§ Instructions to follow
Rewrite the stretch of material from its start through the line containing "Deutsch (520, 1276)", replacing "Privacy" with "Privacy Policy" and changing nothing else. Leave the pictures out of your answer.

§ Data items
---+---

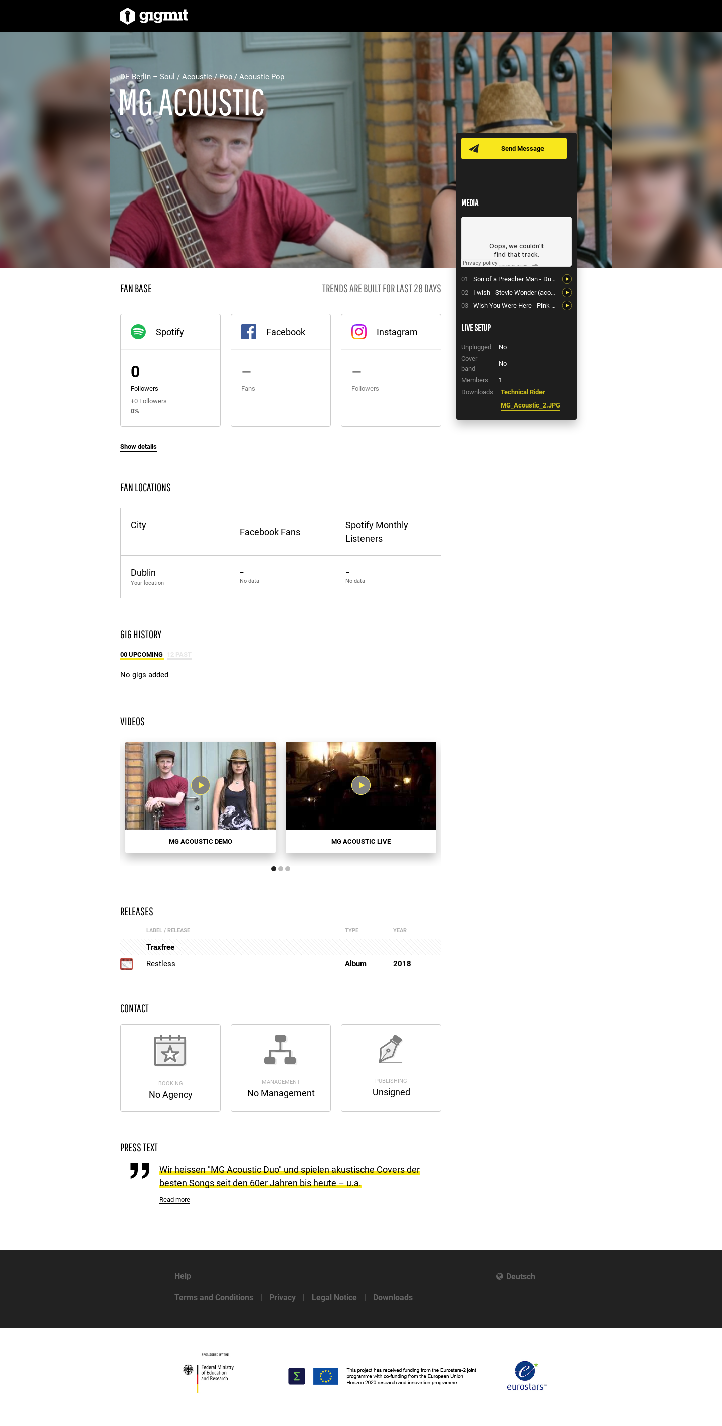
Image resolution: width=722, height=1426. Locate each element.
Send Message (522, 148)
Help (182, 1276)
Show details (138, 446)
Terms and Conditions (213, 1297)
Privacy (282, 1297)
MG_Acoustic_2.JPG (530, 405)
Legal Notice (334, 1297)
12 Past (179, 654)
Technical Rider (523, 392)
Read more (174, 1199)
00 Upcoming (142, 654)
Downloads (393, 1297)
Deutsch (520, 1276)
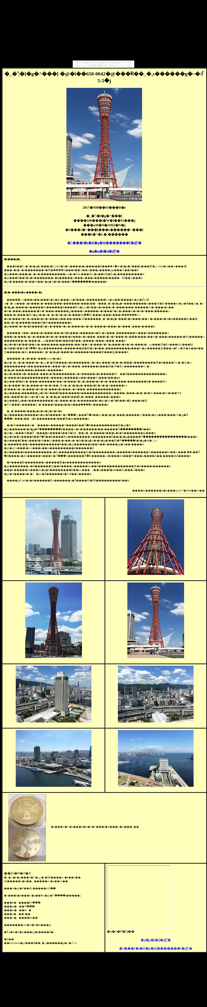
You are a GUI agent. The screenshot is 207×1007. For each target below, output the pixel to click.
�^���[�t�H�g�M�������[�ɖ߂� (104, 243)
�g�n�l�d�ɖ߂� (104, 251)
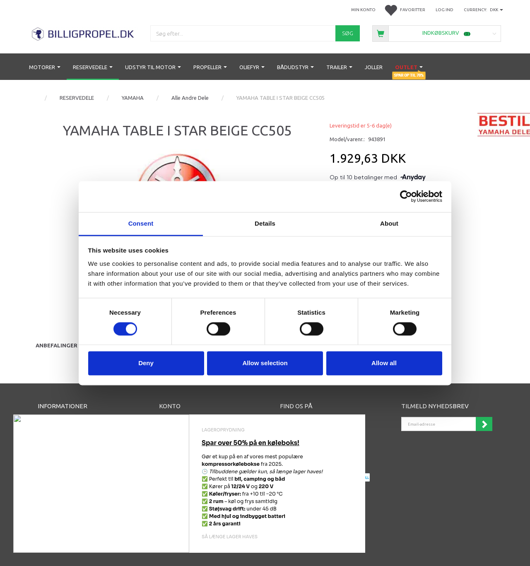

---+---

§ Exercise result
Image resolution: width=722, height=1426. Locate each element.
Send Message (522, 148)
Help (182, 1276)
Show details (138, 446)
Terms and Conditions (213, 1297)
Privacy Policy (282, 1297)
MG_Acoustic_2.JPG (530, 405)
Legal Notice (334, 1297)
12 Past (179, 654)
Technical Rider (523, 392)
Read more (174, 1199)
00 Upcoming (142, 654)
Downloads (393, 1297)
Deutsch (520, 1276)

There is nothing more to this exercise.